I've never been social, namely because I had a shitty childhood being bullied, where I basically evolved into a mute, because I either say the wrong thing which rubs people the wrong way or I just have nothing worth talking about. I've been told I can come across as too arrogant for my britches because I don't speak. As if I'm too good to talk some people. I've also been told I always bring the conversation around back about myself (which I am definitely guilty of, but I just can never get others talking about themselves.)

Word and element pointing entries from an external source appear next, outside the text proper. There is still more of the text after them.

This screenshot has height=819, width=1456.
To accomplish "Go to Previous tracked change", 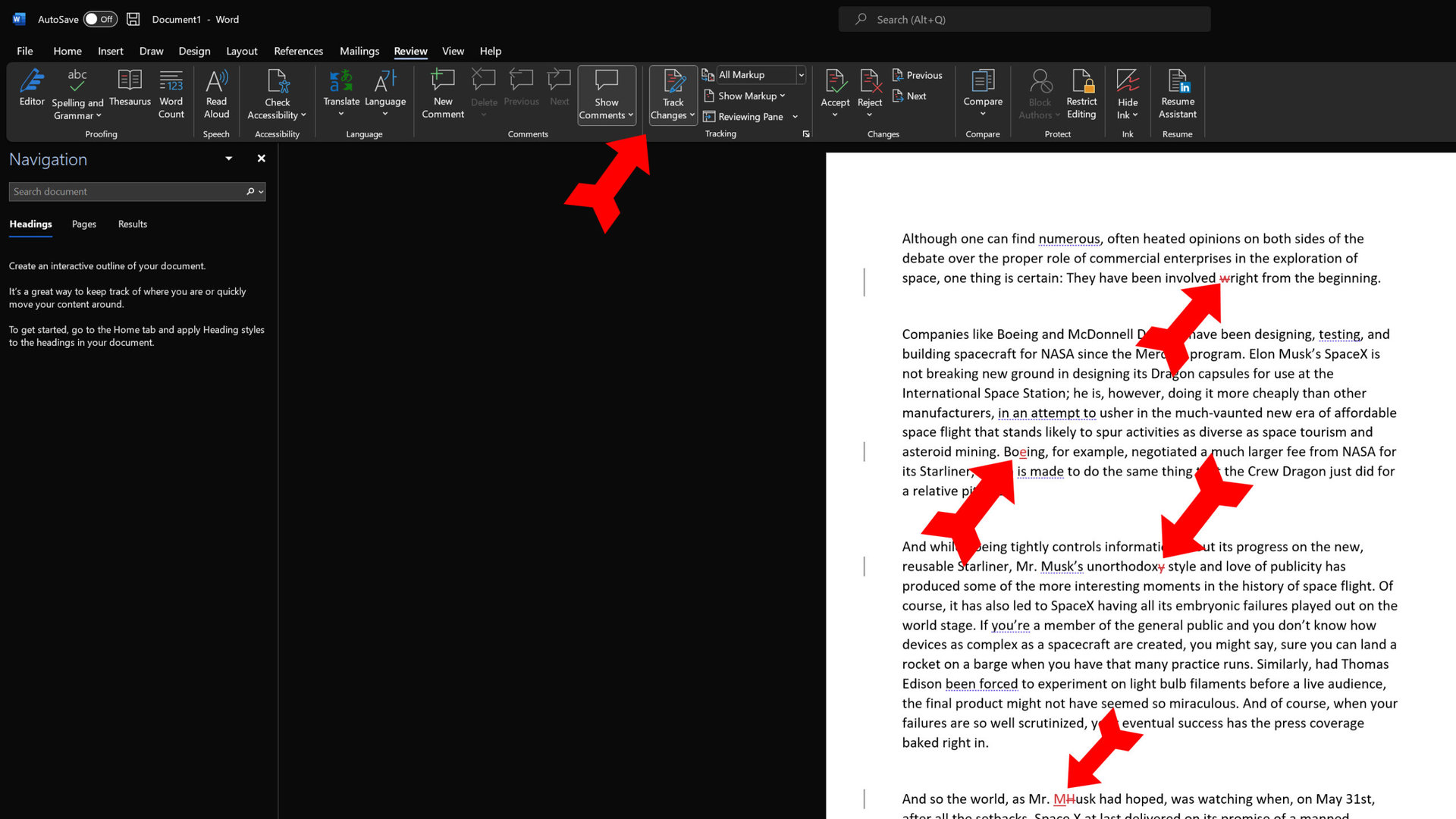I will click(x=918, y=75).
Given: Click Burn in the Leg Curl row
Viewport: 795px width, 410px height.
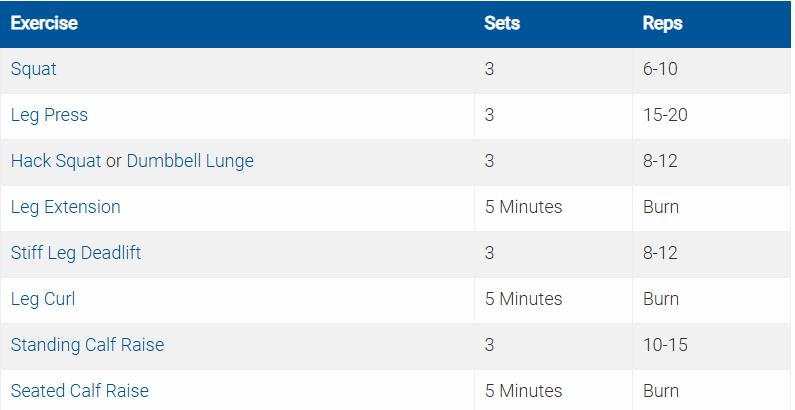Looking at the screenshot, I should pos(661,299).
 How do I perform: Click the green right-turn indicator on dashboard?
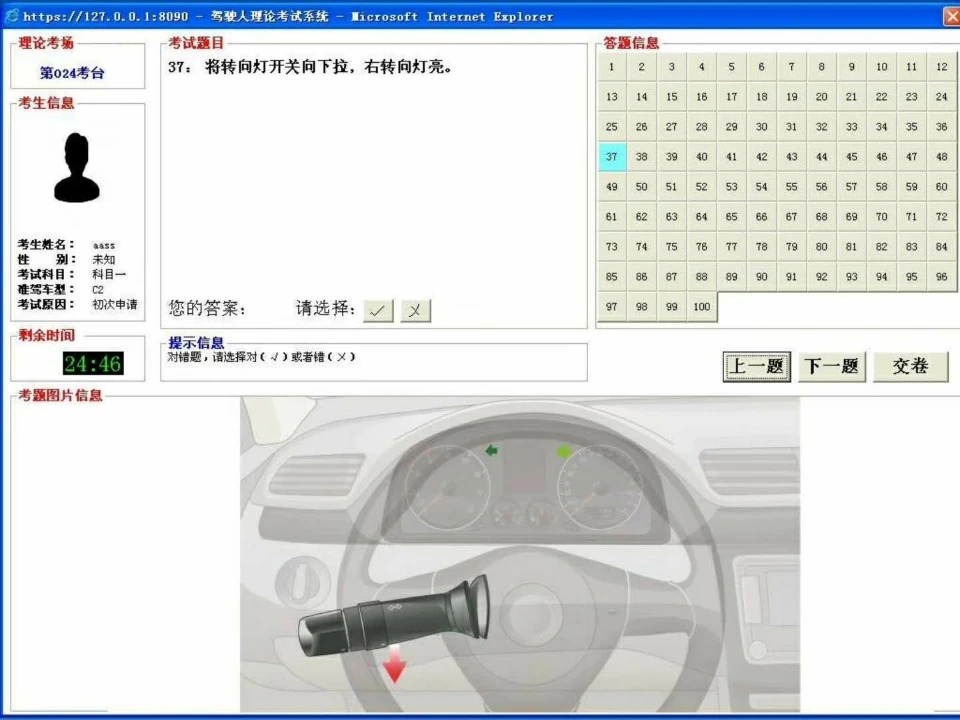(564, 451)
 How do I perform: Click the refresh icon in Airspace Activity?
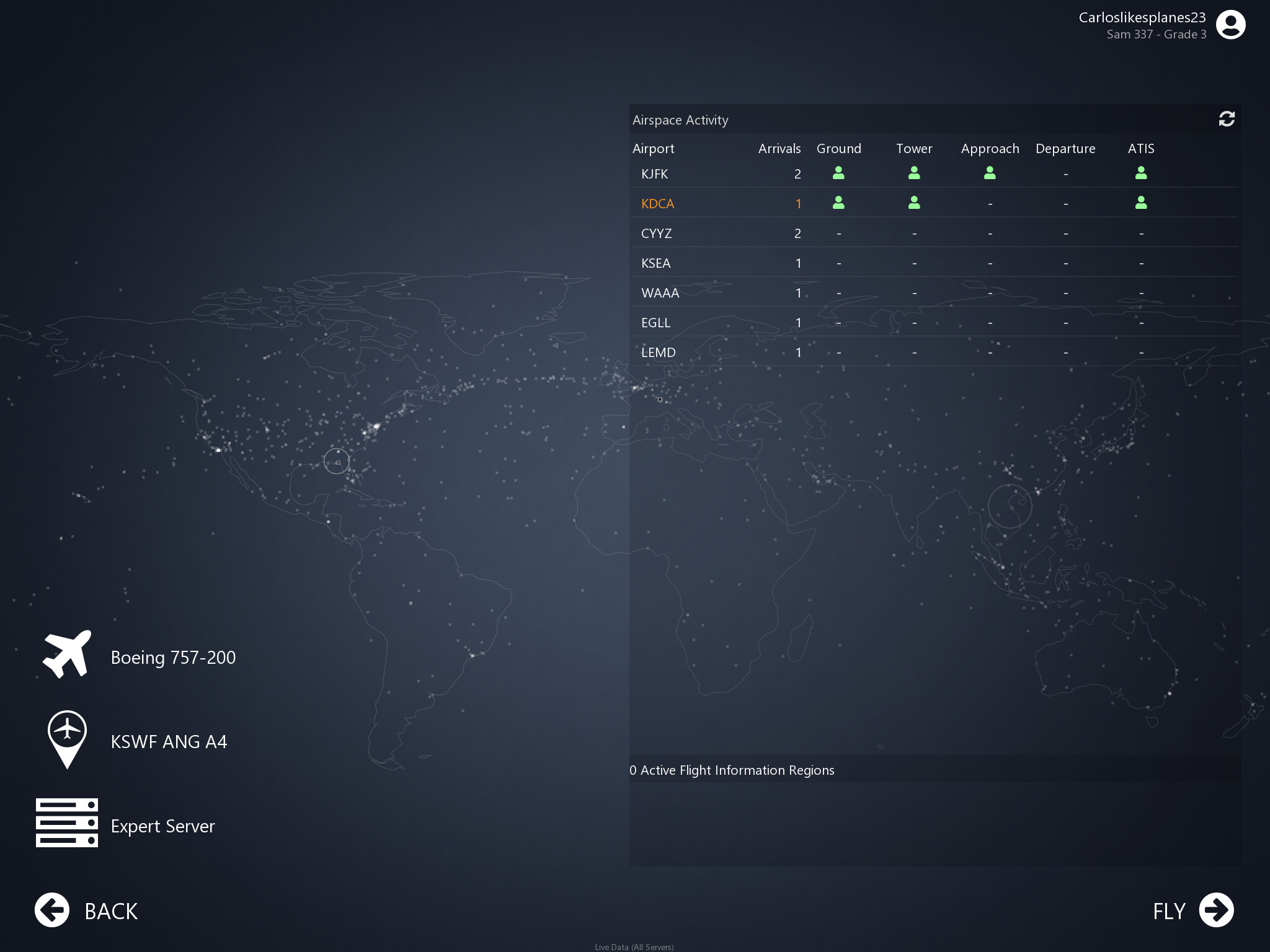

Presently, my life is still shit, aside from my siblings, basically my entire family has died in the passed 5 years. All relatively young (oldest was 63). Anyways, given who I am, and my situation. I have basically nothing interesting to talk about, since my life is so depressing. I don't have any interesting hobbies that I'm good at (I do computer mods, I suck at drawing when I'd like to draw comics, I'm a gamer, whoopie).
The death has been nonstop, my grandfather(58) died in 2011 from a heart attack, which doesn't really "apply" to this so to speak, but it basically started in 2019, my uncle, who was 45, died of a heart attack, then my grandmother(63) died in 2021 from cancer, 11 months to the day from that, my stepfather, 54 died from cancer, 10 months from that, my other uncle, 46 died from either murder or an OD. And now, in November, my mother, 52, died from something (they wouldn't do an autopsy unless we paid out of pocket because she had a laundry list of health problems, fucking assholes.)